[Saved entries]
◇ ◇ ◇

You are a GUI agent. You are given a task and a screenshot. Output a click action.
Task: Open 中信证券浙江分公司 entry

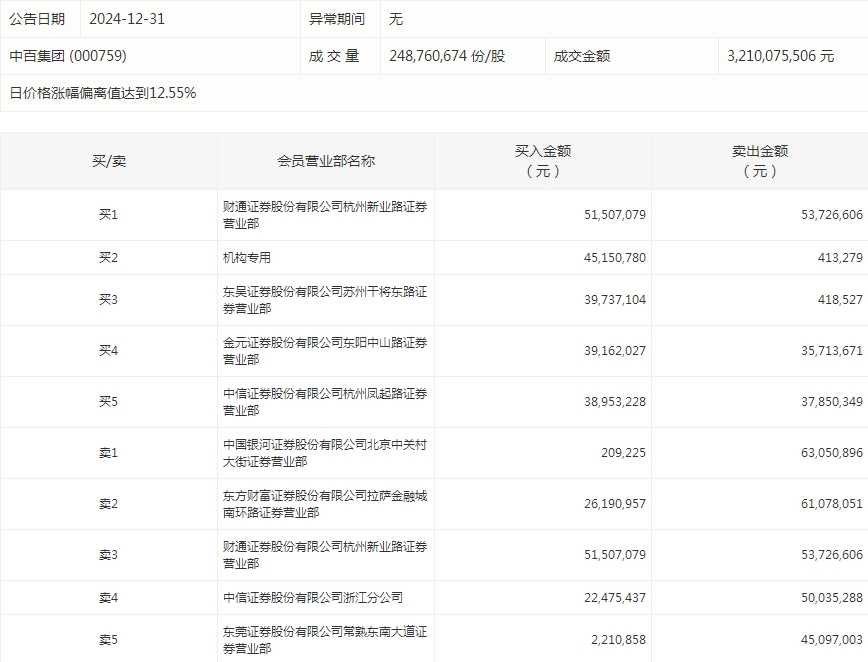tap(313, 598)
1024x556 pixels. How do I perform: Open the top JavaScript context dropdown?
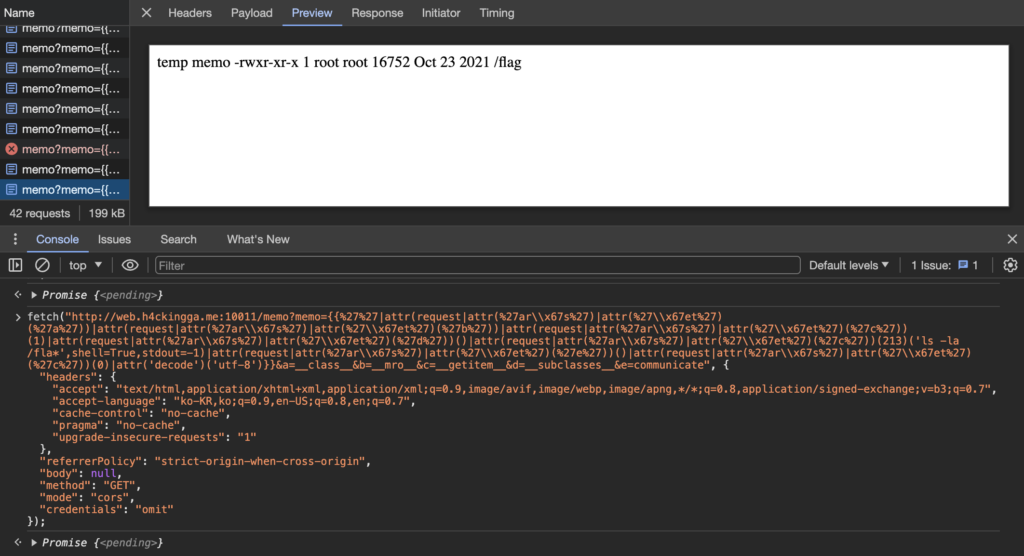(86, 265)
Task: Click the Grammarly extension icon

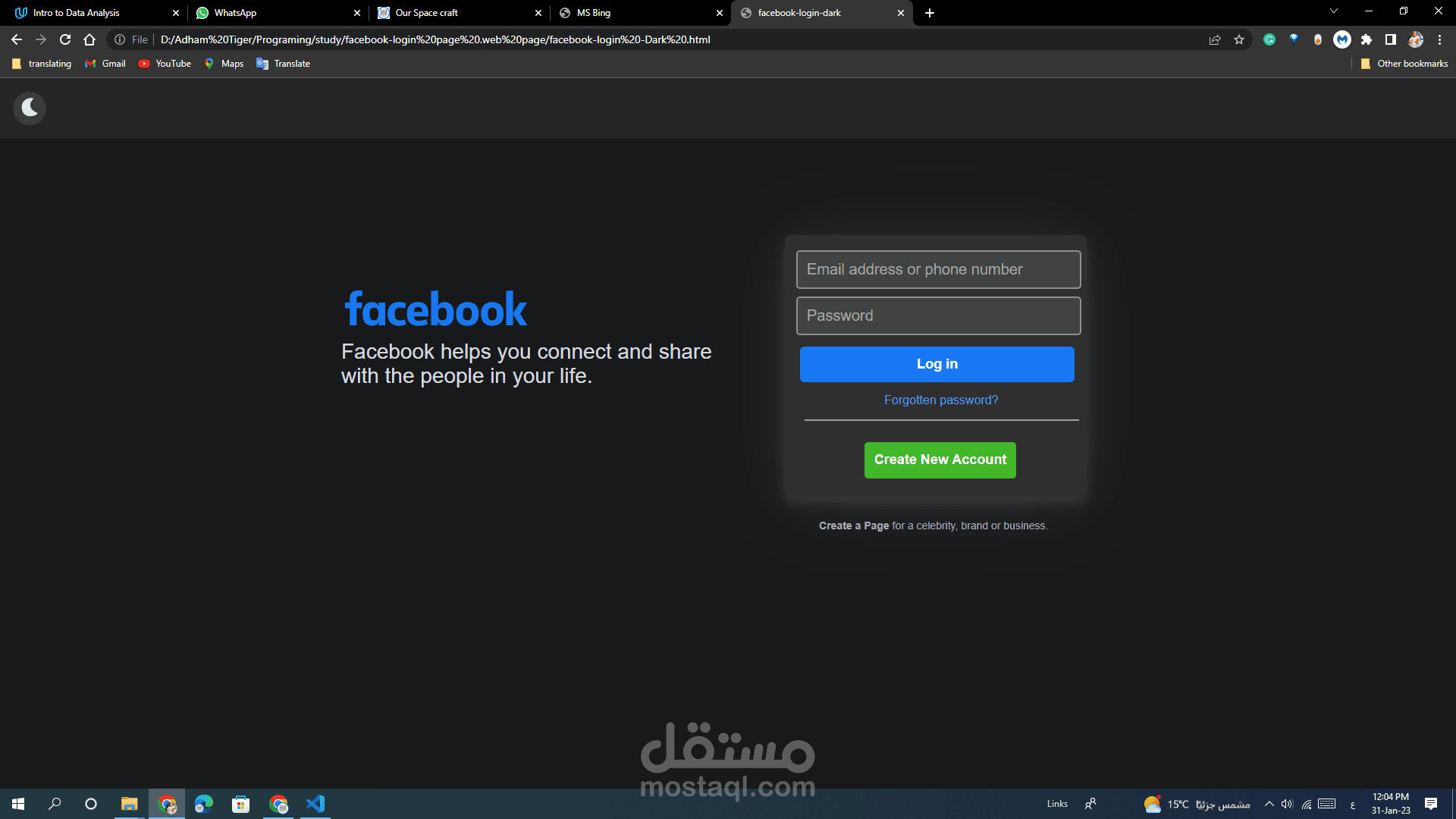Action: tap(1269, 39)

◇ ◇ ◇

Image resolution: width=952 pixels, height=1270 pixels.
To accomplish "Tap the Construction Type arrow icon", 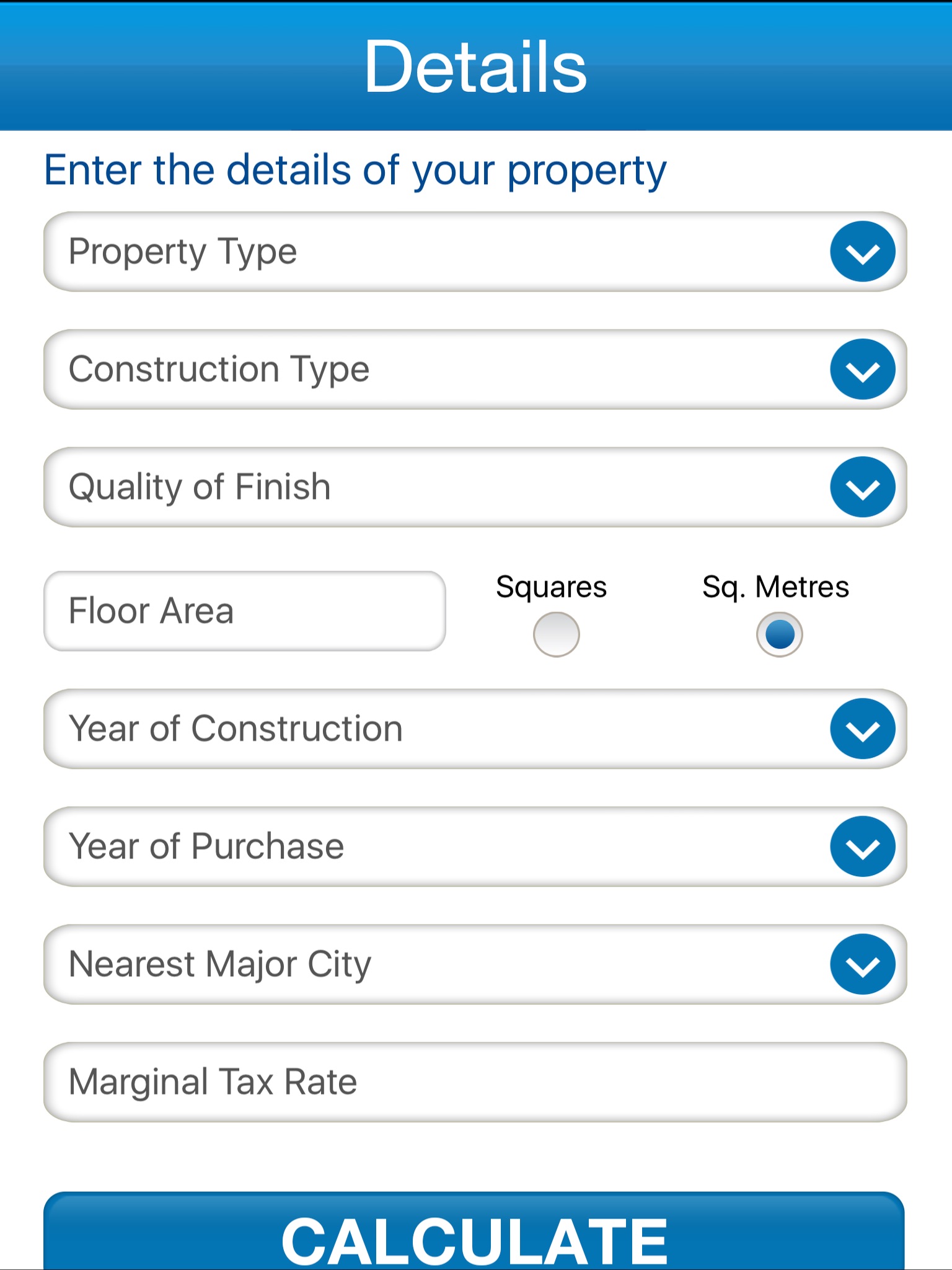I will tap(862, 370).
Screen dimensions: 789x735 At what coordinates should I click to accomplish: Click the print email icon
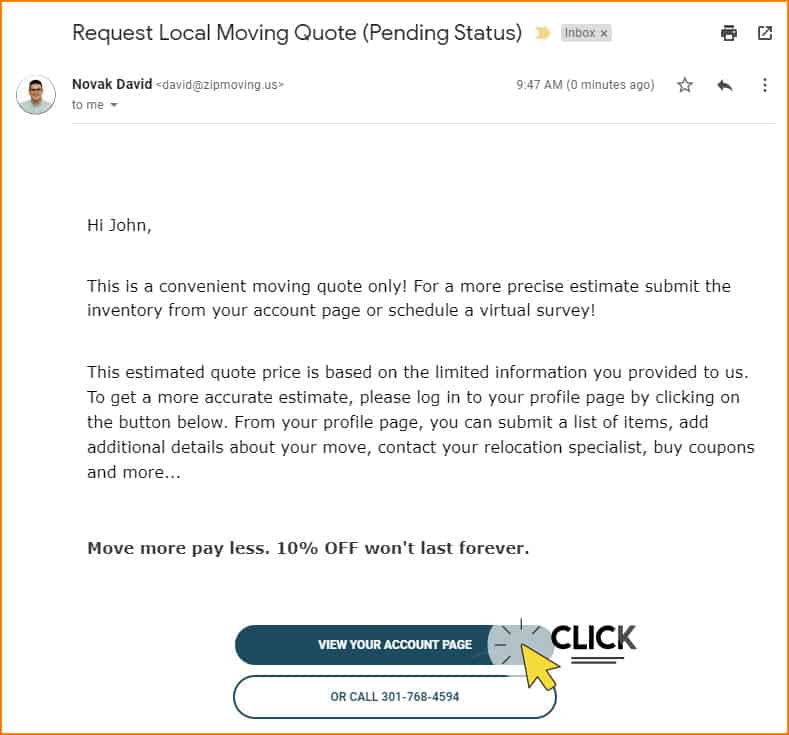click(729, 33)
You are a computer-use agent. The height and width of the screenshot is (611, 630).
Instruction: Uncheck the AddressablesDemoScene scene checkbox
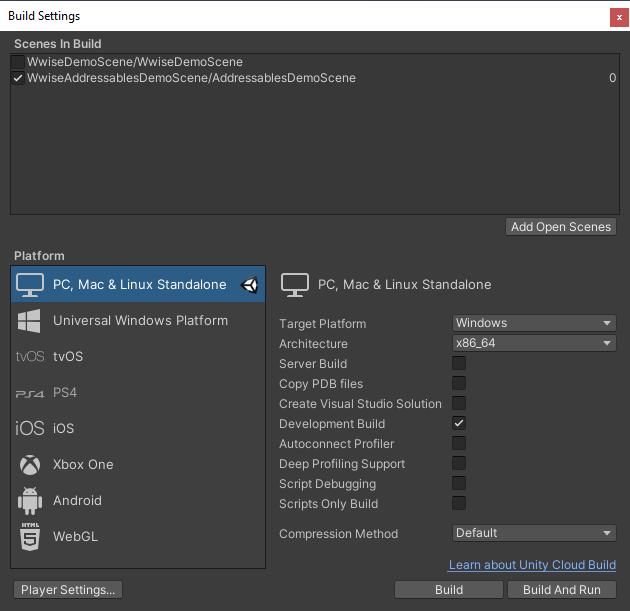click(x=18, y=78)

◇ ◇ ◇

§ **Work task**:
For each line of the entries that includes "height", show that line.

§ **Written answer**:
Image resolution: width=952 pixels, height=1270 pixels.
You are a computer-use agent. The height and width of the screenshot is (611, 630).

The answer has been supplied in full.